Working data Block Start
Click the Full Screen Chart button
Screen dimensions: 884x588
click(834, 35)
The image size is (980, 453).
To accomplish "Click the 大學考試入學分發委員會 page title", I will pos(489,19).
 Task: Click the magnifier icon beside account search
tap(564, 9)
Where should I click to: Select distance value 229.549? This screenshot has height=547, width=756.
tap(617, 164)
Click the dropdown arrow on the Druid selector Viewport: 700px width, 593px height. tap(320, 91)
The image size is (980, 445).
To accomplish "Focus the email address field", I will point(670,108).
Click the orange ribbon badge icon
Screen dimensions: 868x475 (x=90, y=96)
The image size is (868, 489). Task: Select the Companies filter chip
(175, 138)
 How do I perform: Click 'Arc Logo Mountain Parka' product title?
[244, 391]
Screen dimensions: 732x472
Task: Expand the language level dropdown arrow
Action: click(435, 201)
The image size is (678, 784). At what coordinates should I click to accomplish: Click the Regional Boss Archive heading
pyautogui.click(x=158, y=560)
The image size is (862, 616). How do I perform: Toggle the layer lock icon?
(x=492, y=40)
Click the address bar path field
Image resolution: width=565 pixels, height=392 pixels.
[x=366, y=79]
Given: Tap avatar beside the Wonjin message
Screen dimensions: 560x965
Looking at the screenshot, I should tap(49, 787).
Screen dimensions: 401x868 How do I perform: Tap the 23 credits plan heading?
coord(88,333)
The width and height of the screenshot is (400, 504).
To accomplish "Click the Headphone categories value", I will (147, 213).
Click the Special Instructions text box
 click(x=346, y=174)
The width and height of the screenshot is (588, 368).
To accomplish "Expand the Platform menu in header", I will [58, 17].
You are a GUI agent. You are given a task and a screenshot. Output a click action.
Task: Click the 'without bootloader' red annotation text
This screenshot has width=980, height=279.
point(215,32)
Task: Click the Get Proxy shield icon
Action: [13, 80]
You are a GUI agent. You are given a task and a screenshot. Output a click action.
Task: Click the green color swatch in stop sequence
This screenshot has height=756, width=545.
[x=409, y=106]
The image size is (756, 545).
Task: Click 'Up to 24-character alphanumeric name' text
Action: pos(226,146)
Working data Block End
Task description = Each line of the data is to be transcribed exactly.

Expected answer =
Click the Full Screen Chart button
Screen dimensions: 884x588
click(834, 35)
The image size is (980, 453).
To accomplish "Click the 大學考試入學分發委員會 page title", I will pos(489,19).
 Task: Click the magnifier icon beside account search
tap(564, 9)
Where should I click to: Select distance value 229.549? This screenshot has height=547, width=756.
tap(617, 164)
Click the dropdown arrow on the Druid selector Viewport: 700px width, 593px height. tap(320, 91)
The image size is (980, 445).
To accomplish "Focus the email address field", I will point(670,108).
Click the orange ribbon badge icon
Screen dimensions: 868x475 (x=90, y=96)
The image size is (868, 489). Task: Select the Companies filter chip
(175, 138)
 How do I perform: Click 'Arc Logo Mountain Parka' product title?
[244, 391]
Screen dimensions: 732x472
Task: Expand the language level dropdown arrow
Action: click(435, 201)
The image size is (678, 784). At what coordinates should I click to accomplish: Click the Regional Boss Archive heading
pyautogui.click(x=158, y=560)
The image size is (862, 616). How do I perform: Toggle the layer lock icon?
(x=492, y=40)
Click the address bar path field
Image resolution: width=565 pixels, height=392 pixels.
[x=366, y=79]
Given: Tap avatar beside the Wonjin message
Screen dimensions: 560x965
Looking at the screenshot, I should tap(49, 787).
Screen dimensions: 401x868 How do I perform: Tap the 23 credits plan heading?
coord(88,333)
The width and height of the screenshot is (400, 504).
To accomplish "Click the Headphone categories value", I will (147, 213).
Click the Special Instructions text box
 click(x=346, y=174)
The width and height of the screenshot is (588, 368).
To accomplish "Expand the Platform menu in header", I will [58, 17].
You are a GUI agent. You are given a task and a screenshot. Output a click action.
Task: Click the 'without bootloader' red annotation text
This screenshot has width=980, height=279.
point(215,32)
Task: Click the Get Proxy shield icon
Action: [13, 80]
You are a GUI agent. You are given a task and a screenshot. Output a click action.
Task: Click the green color swatch in stop sequence
This screenshot has height=756, width=545.
[x=409, y=106]
The image size is (756, 545).
Task: Click 'Up to 24-character alphanumeric name' text
Action: pos(226,146)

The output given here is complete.